I have the book and mean to finish it after I'm done with the Wind-Up Bird Chronicle. Nice review.

bermudaonion said...

This sounds like a good one, even though I don't need anyone to tell me about the affects of aging on the body - I live with it every day!

rhapsodyinbooks said...

What an interesting topic. Sounds like it would make a great audiobook for exercising!

Julie P. said...

Wow -- sounds wonderful. Great review. What an interesting take!

Beth F said...

I like the way you reviewed this. Good job. I haven't read Murakami, but for no other reason than I haven't gotten around to him and because I went through a Japanese phase in the mid-1980s and for some reason haven't returned.

Amy said...

I adore Raymond Carver's stories! When I discovered him several years ago, I read 4 or 5 of his collections in a short span of time. I periodically read some of his stories now & again. I wasn't aware that Carver's works inspired Murakami whom, alas, I have never read although he's been on my list for a long time. I will read him before 2011!
I haven't read much about this book but your wonderful review has convinced me I have to read this book. I'm always interested in what great authors have to say about the writing process and I would love to read Murakami's thoughts and experiences. And although I don't run, I know and have known many people who run for the joy of it and to keep themselves sane!
I've added this book to my TBR list and plan to pick it up very soon!

Thasnk you, Sandy!

Jenners said...

I've not read anything by this author but this one sounds more accessible and not so scary. He sounds like the exact opposite of me in many ways. You've made me want to try this book .. maybe it will get me to increase my willpower. Wonderful review!

kikiv68 said...

Thank you for sharing your thoughts about this book with us. I have been wondering if to read it or not, and now I've made up my mind to get it...Thanks again!

April said...

I think I have Murakami on a pedestal after reading this review too!

Running for me is so relaxing. I know, weird. Anyways, I loved your review it has me convinced that I need to stop being afraid of Murakami and just pick up his books SOON!

Susan said...

This sounds like something I would like. Even though I don't run, and barely even make myself get on the treadmill. Maybe I would get inspiration from it, ya think?

The only Japanese novel I've read, and it was years ago, is Audrey Hepburn's Neck and I don't remember the author. Apparently Japanese men worship her.

Serena said...

I haven't read this author's books either, but it sounds like I should start with this one. I love when writer's have competing loves and yet they seem to find a way to let them both work together.

great review.

Nymeth said...

Reading Underground last year made me realise that Murakami himself is possibly as interesting as his novels! So I definitely want to read this, even if jogging is not quite my thing :P But like you said, that doesn't really matter. By the sound of it, it's about so much more!
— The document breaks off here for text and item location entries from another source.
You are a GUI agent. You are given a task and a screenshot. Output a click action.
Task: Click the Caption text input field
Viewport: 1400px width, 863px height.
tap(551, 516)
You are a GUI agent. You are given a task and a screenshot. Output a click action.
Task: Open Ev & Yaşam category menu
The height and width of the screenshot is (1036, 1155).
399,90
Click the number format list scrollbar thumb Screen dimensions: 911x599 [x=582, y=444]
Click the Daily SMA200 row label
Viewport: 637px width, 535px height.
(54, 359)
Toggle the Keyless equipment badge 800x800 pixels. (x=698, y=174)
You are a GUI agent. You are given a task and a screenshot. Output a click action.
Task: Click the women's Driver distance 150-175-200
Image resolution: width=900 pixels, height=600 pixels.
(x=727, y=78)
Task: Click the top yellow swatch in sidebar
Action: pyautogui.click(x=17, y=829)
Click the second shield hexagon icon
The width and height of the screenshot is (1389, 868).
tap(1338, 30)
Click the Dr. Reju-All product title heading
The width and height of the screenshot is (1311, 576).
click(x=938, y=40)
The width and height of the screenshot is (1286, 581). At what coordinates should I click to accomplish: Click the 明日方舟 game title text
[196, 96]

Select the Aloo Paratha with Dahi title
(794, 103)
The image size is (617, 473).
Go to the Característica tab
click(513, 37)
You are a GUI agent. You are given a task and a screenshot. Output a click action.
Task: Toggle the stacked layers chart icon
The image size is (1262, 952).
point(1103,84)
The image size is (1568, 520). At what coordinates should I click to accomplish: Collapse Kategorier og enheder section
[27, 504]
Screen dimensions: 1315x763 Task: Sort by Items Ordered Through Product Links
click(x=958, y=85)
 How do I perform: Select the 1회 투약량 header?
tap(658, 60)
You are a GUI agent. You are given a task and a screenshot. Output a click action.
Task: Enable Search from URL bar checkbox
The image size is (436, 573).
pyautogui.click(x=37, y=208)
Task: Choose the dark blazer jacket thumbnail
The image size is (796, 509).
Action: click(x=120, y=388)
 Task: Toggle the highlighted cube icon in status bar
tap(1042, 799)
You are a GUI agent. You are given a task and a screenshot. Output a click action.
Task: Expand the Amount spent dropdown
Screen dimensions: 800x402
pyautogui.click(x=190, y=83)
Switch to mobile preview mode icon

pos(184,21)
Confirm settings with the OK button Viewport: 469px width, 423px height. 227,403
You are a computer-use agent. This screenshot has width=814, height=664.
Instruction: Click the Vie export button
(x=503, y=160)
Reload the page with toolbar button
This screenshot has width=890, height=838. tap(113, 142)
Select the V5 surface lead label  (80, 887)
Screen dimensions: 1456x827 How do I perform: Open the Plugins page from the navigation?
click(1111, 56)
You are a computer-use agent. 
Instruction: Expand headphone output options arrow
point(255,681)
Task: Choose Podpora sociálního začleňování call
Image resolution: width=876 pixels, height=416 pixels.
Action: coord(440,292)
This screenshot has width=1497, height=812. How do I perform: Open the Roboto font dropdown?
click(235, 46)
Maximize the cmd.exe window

Dawn @ sheIsTooFondOfBooks said...

I haven't read anything by Murakami, but you've definitely got me interested with this review.

I may like to read this to learn more about him before I read any of his fiction, like you have (wow, what a mangled sentence that is ... and I'm too tired to correct it!)

Anna said...

I haven't read anything yet by this author, but I'm thinking I must change that.

--Anna
Diary of an Eccentric

Zibilee said...

I have heard this is an amazing book, and for the life of me, I never got it! After reading your review I am really excited to read this one and to try to get into Murakami's fiction as well. It sounds like he speaks very passionately about both his writing and his running and I think it would be interesting to see the parrallels he sees between the two. Great review! This one goes on the top of the wish list!

Alice Teh said...

I've read this and loved it. I'm glad you like it too.